Work task: Beginning at the line that holds "You are a computer-use agent. 1264x635" and continuing to the last line of the data below, transcribe every line word for word, without pictures.

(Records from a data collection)
=======

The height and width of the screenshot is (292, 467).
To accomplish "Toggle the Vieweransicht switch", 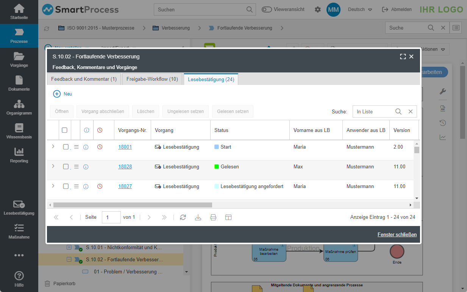I will tap(267, 9).
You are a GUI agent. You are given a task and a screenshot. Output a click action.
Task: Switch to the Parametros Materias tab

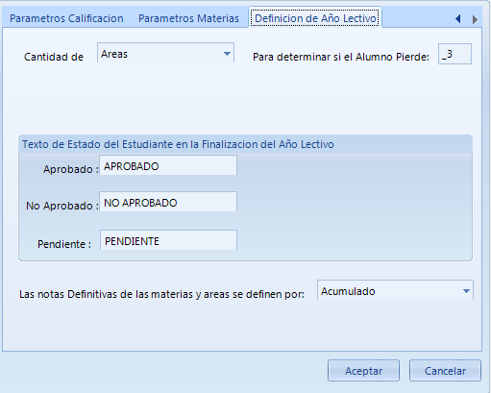[188, 18]
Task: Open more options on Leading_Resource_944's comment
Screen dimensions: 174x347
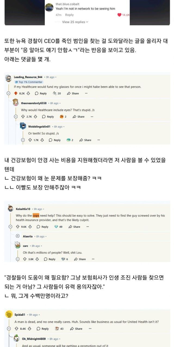Action: tap(86, 93)
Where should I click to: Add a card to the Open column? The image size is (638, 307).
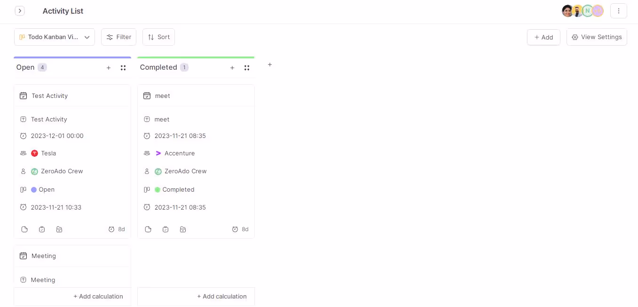tap(109, 68)
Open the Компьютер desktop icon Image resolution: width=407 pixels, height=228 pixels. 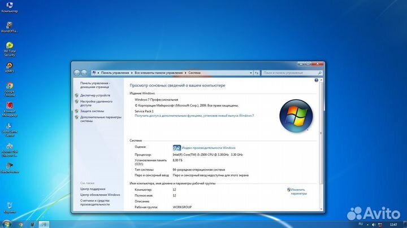tap(9, 5)
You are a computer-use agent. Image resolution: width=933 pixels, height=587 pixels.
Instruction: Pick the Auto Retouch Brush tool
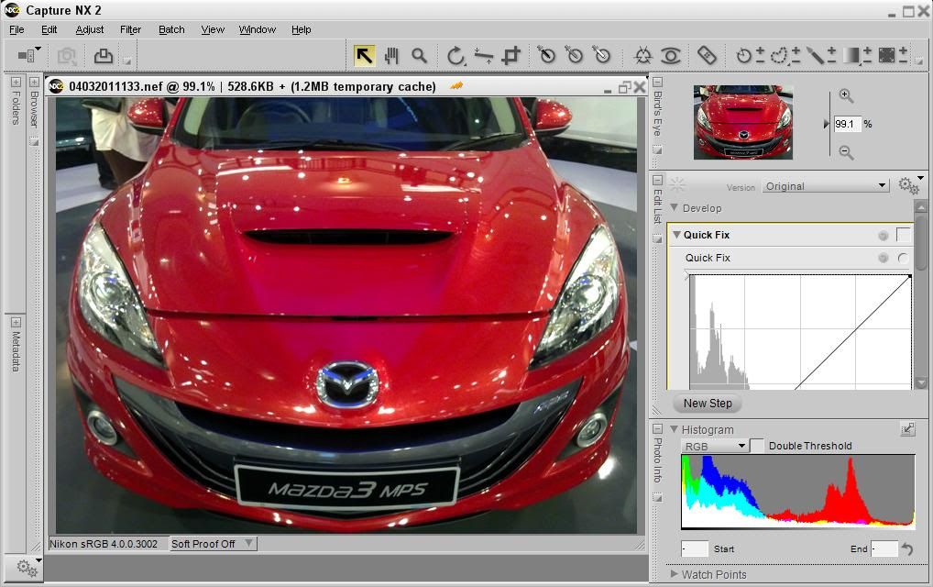707,56
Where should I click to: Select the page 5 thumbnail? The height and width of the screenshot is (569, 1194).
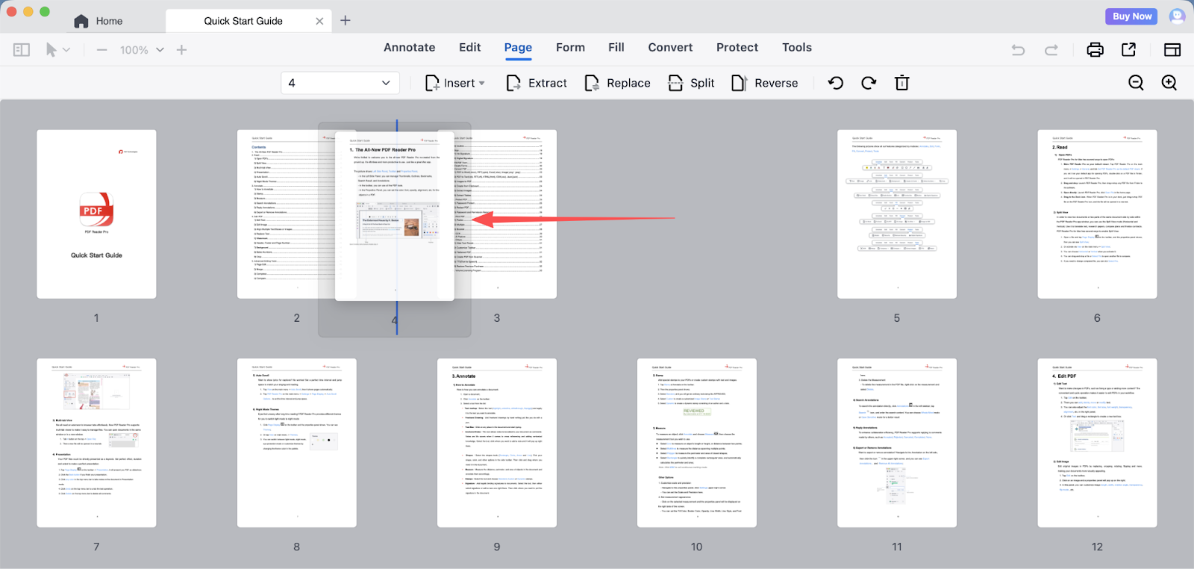coord(896,214)
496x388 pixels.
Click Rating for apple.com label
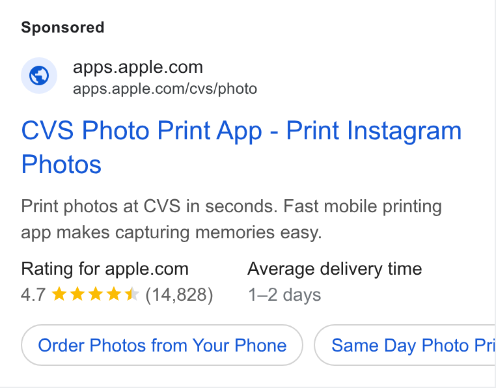(x=105, y=269)
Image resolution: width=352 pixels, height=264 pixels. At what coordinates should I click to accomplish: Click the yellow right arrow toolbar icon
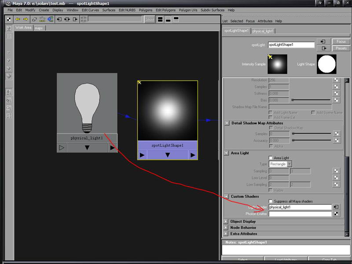[x=26, y=19]
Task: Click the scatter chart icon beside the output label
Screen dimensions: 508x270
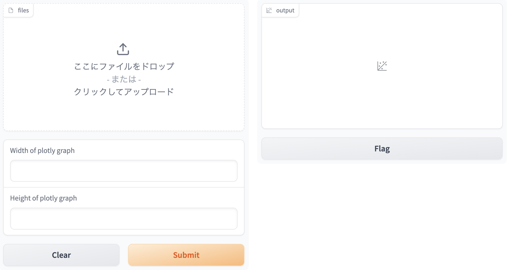Action: pyautogui.click(x=269, y=10)
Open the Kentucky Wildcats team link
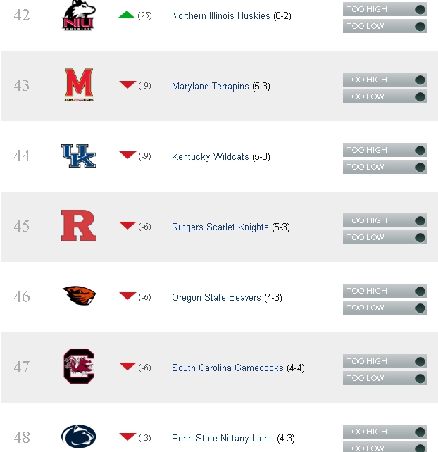The width and height of the screenshot is (438, 452). [211, 156]
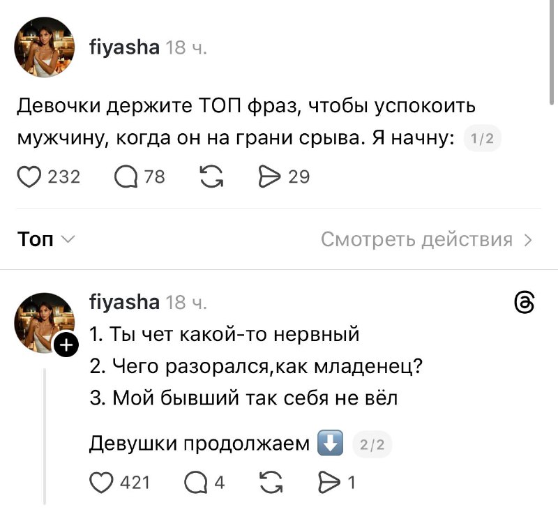Repost fiyasha's top post

(x=211, y=176)
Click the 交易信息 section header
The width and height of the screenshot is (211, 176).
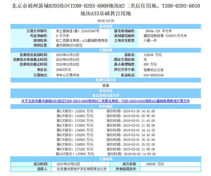tap(106, 50)
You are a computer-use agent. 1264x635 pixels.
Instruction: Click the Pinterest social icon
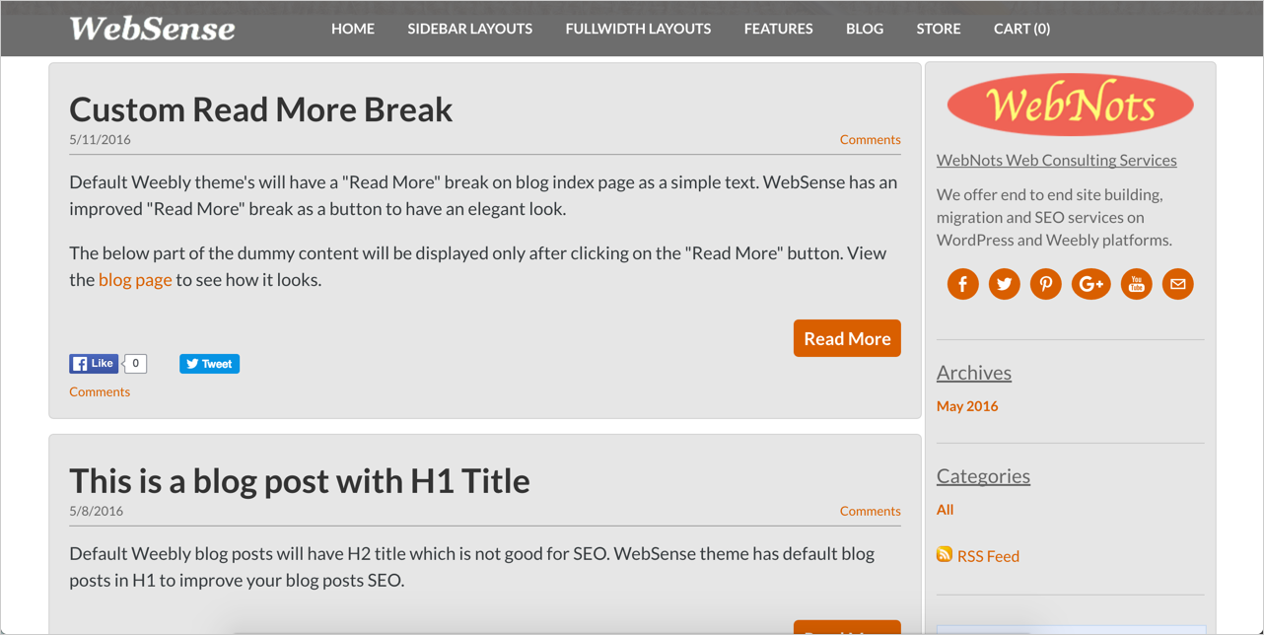tap(1045, 284)
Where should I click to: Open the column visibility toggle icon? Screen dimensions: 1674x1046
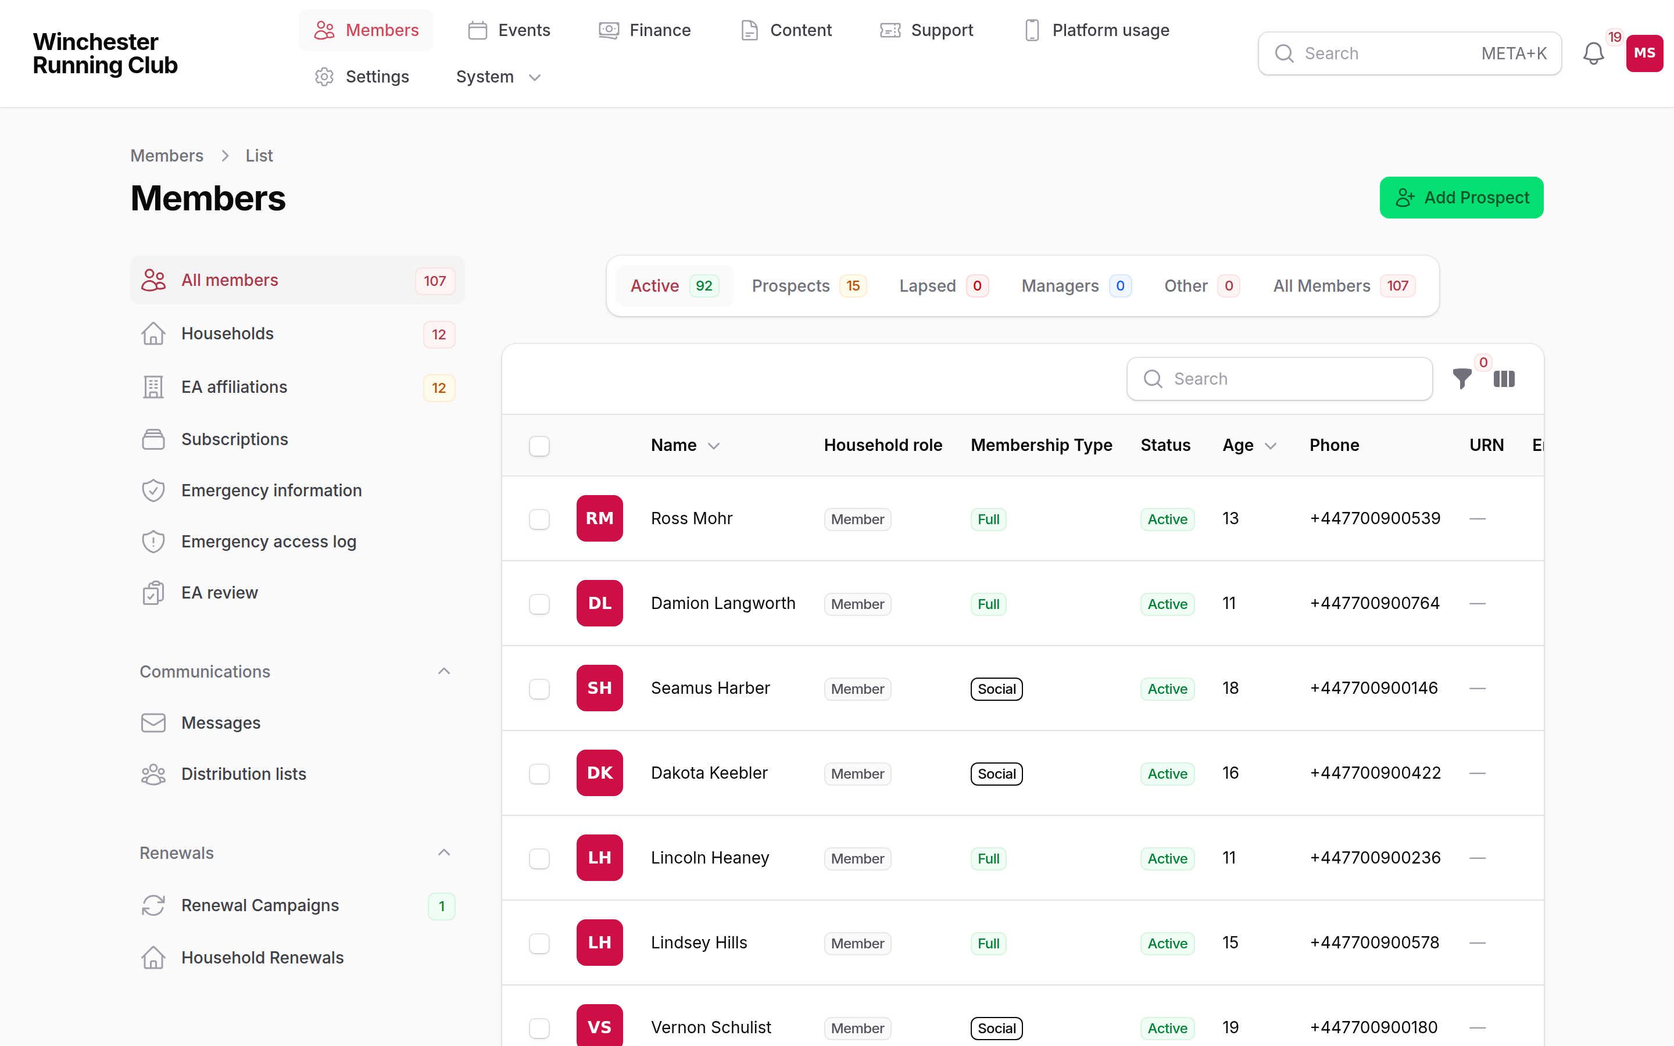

=======

Solution to this task:
You are a computer-use agent. 1264x635 pixels.
Instruction: Click the Pinterest social icon
tap(1045, 284)
Where should I click to: Open the column visibility toggle icon? Screen dimensions: 1674x1046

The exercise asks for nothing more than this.